▸ Instructions for the task:
Each of the lines below must be retyped character for character.

(Beginning of The data)

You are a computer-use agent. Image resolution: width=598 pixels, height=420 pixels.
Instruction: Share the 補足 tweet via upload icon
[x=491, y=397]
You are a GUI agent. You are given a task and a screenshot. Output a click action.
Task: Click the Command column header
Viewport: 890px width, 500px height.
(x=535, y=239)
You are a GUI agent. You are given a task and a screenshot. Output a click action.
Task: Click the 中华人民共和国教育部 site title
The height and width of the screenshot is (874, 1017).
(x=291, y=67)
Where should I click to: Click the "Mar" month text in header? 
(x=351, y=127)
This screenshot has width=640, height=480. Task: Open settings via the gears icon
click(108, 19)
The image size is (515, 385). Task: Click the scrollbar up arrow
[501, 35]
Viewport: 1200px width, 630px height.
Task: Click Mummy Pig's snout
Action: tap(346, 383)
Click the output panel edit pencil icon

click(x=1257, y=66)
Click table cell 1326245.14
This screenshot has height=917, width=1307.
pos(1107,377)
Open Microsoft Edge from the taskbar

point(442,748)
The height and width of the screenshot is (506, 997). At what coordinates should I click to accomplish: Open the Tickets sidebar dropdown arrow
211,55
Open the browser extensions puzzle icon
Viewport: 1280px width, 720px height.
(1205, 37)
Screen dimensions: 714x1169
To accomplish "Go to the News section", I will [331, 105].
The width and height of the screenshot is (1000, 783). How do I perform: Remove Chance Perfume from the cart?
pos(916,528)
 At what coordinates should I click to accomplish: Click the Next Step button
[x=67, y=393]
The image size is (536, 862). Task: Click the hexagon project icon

(End of The data)

▸ Your response:
You are a computer-use agent. Image resolution: width=598 pixels, height=420 pixels.
Instruction: Share the 補足 tweet via upload icon
[x=491, y=397]
You are a GUI agent. You are given a task and a screenshot. Output a click action.
Task: Click the Command column header
Viewport: 890px width, 500px height.
(x=535, y=239)
You are a GUI agent. You are given a task and a screenshot. Output a click action.
Task: Click the 中华人民共和国教育部 site title
The height and width of the screenshot is (874, 1017).
(x=291, y=67)
Where should I click to: Click the "Mar" month text in header? 
(x=351, y=127)
This screenshot has width=640, height=480. Task: Open settings via the gears icon
click(108, 19)
The image size is (515, 385). Task: Click the scrollbar up arrow
[501, 35]
Viewport: 1200px width, 630px height.
Task: Click Mummy Pig's snout
Action: tap(346, 383)
Click the output panel edit pencil icon

click(x=1257, y=66)
Click table cell 1326245.14
This screenshot has height=917, width=1307.
pos(1107,377)
Open Microsoft Edge from the taskbar

point(442,748)
The height and width of the screenshot is (506, 997). At what coordinates should I click to accomplish: Open the Tickets sidebar dropdown arrow
211,55
Open the browser extensions puzzle icon
Viewport: 1280px width, 720px height.
(1205, 37)
Screen dimensions: 714x1169
To accomplish "Go to the News section", I will [331, 105].
The width and height of the screenshot is (1000, 783). How do I perform: Remove Chance Perfume from the cart?
pos(916,528)
 At what coordinates should I click to accomplish: Click the Next Step button
[x=67, y=393]
The image size is (536, 862). Task: Click the hexagon project icon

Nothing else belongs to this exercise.